*Tareas del ejercicio*:
1. ¿Podrías transcribir del hilo sobre bandejas giradiscos el pasaje que va de "# Bandejas giradiscos" a "grabado en un CD ?"?
2. Contesta según el hilo sobre bandejas giradiscos:
(a) ¿Con qué aparato dice Cacho que ahora se hace con CDs lo que antes se hacía con vinilos?
(b) ¿Qué dos programas para DJ pone Cacho como ejemplo?
(c) ¿Qué maxi-simple cuenta Eduardo que compró?

*Fragmento del documento*:

# Bandejas giradiscos para DJ's



## asherar (Sep 9, 2009)

Hola, soy de la época de los discos de vinilo. 
En aquéllos años se hacían enganches entre dos temas deteniendo el giro de una bandeja, dejando su púa en el comienzo del tema en espera, y soltándola en un instante oportuno del tema que tocaba en la otra bandeja. Ambos canales de audio estaban al máximo y en el instante del enganche se le bajaba rápidamente el volumen al canal del tema anterior.  
Algunos DJs empezaron a girar la bandeja en espera, y  como el volumen estaba alto, se producía el ruido característico al "rayón" de púa. 
Ya más entrada la época del rap, se inventaron el "rayón rapeado", ese ruidito a púa como que va y que viene ...  como si fuera una maraca. 
Lo que no me explico es hoy en día, que ya nadie usa discos de vinilo:  
¿ cómo hacen ese ruido a rayón ?
¿ lo tienen grabado en un CD ?
¿ o lo hacen con esas bandejas raras, con cuadritos negros toda la vuelta, que se suelen ver a la par de los equipos de DJ ? 
Lástima que no tengo una foto para mostrarles ... Realmente me intriga ! :-?    
Saludos


----------



## Cacho (Sep 9, 2009)

Hola Ale.

Eso que se hacía con las viejas bandejas y los ya míticos vinilos, ahora se hace con CDs y  un "CD Turntable" (si lo googleás vas a ver cómo son). En realidad no giran el disco para un lado y el otro (más que obvio), sino que aprovechan la era digital y esas cosas de que la música viene en unos y ceros.

Una manera casera de lograr ese efecto es con algún programa para DJ, tipo el Traktor o el VirtualDJ. En esos tenés la posibilidad de hacer el scratching moviendo (mouse mediante) una ruedita, o configurar una webcam y cada vez que le pases la mano por adelante, de un lado para otro, se oye el ruidito típico.

Creo que eso era lo que preguntabas. Si le pifié, avisá a ver qué era

Saludos


----------



## asherar (Sep 9, 2009)

Claro, eso ! Voy a ver si navego un poco y encuentro eso que decís; 
esa cosa rara de los ceros y los unos. 

Me escapo un ratito del geriátrico, y me voy a un ciber ...   

Pensar que yo debo ser *el* que compró ese disco "Macho Men", de Village People. ops:


Saludos


----------



## Eduardo (Sep 9, 2009)

> Pensar que yo debo ser *el* que compró ese disco "Macho Men", de Village People. ops:


Son estigmas muy duros de sobrellevar...
Yo todavia no supere la depresion provocada por la compra del maxi-simple "Rockollection"...


----------



## asherar (Sep 9, 2009)

Rockcolection ???  :-? Me muero, Eduardo, me muero !!! 
Esto es demasiado fuerte !!! 
Acordate que vivo en un geriátrico ... ! 

Hagamos un poco de docencia con la muchachada joven: 
Que vean "Rockcolection" en su idioma original y su versión en castellano. 
Tengan en cuenta que nosotros sólo con la banda de sonido ya alcanzabamos el éxtasis !!! 

A ver cuál les gusta menos !

*Datos proporcionados*:
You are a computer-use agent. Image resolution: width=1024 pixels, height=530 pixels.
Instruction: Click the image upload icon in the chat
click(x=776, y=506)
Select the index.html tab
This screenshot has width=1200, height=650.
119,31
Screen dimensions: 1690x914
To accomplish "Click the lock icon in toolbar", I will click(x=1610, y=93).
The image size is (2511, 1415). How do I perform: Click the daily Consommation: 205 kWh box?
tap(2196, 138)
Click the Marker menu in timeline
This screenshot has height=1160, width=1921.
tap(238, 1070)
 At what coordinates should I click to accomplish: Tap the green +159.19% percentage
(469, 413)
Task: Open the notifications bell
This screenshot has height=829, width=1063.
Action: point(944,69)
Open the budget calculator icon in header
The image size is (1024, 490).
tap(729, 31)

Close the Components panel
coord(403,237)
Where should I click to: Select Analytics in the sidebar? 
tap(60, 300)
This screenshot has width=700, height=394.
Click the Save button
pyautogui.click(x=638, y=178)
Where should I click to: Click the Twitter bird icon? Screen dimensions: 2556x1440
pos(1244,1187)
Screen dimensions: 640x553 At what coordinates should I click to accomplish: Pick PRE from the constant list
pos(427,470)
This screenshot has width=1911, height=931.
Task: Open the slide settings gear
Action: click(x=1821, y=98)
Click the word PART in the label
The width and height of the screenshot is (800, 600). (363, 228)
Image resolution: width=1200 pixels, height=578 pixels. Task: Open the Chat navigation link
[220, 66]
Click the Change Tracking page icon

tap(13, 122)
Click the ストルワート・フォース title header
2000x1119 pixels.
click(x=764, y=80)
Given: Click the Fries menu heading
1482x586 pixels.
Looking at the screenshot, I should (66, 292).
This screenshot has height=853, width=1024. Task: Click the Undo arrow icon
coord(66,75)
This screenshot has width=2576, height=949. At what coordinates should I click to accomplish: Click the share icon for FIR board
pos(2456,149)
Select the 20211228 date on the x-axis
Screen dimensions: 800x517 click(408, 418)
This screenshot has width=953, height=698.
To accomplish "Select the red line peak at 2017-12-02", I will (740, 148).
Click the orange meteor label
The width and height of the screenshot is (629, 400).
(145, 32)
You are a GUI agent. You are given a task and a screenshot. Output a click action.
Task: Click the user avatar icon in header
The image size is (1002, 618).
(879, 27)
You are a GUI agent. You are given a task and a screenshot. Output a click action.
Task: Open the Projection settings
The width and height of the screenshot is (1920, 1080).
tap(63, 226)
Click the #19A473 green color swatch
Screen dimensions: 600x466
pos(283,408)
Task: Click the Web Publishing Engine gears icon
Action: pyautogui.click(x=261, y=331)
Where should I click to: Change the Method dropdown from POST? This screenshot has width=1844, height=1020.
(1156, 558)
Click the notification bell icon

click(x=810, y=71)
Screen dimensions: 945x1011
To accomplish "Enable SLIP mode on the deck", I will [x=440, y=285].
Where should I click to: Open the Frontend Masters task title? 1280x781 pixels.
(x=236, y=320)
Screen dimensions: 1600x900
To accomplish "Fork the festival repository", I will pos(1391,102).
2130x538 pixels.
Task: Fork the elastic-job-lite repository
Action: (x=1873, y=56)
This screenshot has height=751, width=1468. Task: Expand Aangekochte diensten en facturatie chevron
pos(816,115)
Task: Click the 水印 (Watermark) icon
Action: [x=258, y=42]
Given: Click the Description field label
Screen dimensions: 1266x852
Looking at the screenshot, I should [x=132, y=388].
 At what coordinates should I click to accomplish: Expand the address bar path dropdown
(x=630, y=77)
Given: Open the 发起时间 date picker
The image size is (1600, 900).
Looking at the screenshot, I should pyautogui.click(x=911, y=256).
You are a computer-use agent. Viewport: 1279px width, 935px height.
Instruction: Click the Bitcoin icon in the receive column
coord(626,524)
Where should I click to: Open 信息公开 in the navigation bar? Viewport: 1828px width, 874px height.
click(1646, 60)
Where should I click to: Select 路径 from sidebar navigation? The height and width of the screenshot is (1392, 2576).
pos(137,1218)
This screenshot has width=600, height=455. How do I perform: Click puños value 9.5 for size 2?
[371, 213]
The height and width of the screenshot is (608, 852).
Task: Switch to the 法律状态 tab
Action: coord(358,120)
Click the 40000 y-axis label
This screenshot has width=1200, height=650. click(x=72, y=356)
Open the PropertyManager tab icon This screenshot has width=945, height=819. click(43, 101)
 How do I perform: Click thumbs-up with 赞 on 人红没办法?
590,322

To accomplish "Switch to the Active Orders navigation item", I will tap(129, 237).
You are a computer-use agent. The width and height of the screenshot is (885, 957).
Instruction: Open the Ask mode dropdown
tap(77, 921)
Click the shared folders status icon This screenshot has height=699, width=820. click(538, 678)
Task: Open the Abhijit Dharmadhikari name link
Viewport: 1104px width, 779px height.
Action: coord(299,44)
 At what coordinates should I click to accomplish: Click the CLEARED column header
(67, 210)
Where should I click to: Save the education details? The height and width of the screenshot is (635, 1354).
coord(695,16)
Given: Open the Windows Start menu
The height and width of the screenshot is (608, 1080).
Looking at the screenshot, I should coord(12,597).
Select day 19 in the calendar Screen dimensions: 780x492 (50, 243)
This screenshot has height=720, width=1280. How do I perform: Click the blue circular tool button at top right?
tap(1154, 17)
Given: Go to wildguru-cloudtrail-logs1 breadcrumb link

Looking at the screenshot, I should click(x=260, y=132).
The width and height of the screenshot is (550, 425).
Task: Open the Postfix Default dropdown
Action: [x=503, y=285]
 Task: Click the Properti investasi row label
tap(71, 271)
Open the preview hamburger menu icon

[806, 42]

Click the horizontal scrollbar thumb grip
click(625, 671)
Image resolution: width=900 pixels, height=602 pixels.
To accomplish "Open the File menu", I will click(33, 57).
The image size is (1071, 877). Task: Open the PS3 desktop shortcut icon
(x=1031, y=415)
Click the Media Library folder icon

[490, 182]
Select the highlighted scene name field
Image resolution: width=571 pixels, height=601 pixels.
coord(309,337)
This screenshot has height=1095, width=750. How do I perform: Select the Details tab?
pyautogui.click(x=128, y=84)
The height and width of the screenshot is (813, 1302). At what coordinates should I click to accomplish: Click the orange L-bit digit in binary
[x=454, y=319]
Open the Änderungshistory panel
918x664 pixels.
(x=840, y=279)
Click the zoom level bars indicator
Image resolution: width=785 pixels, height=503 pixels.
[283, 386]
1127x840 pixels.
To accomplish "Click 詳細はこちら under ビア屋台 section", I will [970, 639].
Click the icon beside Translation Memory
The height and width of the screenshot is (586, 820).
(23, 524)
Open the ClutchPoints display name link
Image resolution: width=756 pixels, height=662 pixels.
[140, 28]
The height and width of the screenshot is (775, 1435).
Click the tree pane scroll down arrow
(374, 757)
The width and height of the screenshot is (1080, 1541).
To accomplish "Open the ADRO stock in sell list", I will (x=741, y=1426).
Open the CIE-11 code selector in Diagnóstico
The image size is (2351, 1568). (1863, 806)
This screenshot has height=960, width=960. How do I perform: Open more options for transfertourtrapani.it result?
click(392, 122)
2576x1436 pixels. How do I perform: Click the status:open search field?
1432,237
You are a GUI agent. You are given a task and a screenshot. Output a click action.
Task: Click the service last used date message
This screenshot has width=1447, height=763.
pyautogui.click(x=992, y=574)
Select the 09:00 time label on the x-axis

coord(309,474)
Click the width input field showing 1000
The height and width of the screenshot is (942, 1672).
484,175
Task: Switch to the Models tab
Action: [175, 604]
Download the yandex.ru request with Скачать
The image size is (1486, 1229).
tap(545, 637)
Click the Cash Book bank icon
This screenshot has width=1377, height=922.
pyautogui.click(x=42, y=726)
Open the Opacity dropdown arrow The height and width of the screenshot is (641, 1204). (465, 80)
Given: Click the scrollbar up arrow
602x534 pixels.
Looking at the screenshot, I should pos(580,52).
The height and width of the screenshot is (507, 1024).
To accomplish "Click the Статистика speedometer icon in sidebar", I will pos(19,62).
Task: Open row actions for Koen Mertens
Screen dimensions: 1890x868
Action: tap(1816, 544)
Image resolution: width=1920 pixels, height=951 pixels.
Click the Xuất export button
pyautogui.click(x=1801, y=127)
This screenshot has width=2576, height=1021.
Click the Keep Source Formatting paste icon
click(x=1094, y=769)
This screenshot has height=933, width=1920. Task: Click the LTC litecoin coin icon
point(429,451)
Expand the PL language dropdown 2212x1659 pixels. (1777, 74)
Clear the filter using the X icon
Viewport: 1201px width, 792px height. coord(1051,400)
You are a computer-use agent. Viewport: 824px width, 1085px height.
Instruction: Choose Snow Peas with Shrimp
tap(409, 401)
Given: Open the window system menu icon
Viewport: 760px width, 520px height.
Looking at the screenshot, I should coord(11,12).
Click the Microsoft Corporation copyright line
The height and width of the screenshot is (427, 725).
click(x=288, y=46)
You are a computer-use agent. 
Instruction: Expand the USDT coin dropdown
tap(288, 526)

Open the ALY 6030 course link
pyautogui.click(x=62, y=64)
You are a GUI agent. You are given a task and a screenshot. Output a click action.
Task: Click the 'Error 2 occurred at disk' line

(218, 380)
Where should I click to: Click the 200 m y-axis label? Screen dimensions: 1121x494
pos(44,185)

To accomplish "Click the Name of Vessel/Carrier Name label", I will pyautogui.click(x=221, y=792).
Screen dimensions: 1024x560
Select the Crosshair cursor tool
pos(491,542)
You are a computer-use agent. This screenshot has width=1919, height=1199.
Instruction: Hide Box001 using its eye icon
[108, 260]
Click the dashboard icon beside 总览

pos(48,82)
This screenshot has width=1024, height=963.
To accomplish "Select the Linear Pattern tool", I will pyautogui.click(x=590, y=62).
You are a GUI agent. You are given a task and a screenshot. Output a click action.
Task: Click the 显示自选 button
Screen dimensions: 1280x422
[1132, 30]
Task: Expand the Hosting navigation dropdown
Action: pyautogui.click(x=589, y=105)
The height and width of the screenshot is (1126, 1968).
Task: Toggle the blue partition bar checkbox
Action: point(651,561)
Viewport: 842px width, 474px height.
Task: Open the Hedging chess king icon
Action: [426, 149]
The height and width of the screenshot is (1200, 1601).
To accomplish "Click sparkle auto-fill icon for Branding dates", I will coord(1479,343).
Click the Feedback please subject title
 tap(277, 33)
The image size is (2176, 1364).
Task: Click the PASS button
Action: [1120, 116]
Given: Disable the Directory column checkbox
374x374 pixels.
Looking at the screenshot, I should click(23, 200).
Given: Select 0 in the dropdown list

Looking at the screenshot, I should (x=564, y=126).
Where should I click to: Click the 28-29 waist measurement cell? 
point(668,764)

*Soluciones completas*:
1.
# Bandejas giradiscos para DJ's



## asherar (Sep 9, 2009)

Hola, soy de la época de los discos de vinilo. 
En aquéllos años se hacían enganches entre dos temas deteniendo el giro de una bandeja, dejando su púa en el comienzo del tema en espera, y soltándola en un instante oportuno del tema que tocaba en la otra bandeja. Ambos canales de audio estaban al máximo y en el instante del enganche se le bajaba rápidamente el volumen al canal del tema anterior.  
Algunos DJs empezaron a girar la bandeja en espera, y  como el volumen estaba alto, se producía el ruido característico al "rayón" de púa. 
Ya más entrada la época del rap, se inventaron el "rayón rapeado", ese ruidito a púa como que va y que viene ...  como si fuera una maraca. 
Lo que no me explico es hoy en día, que ya nadie usa discos de vinilo:  
¿ cómo hacen ese ruido a rayón ?
¿ lo tienen grabado en un CD ?

2.
(a) Con un "CD Turntable".
(b) Traktor y VirtualDJ.
(c) "Rockollection".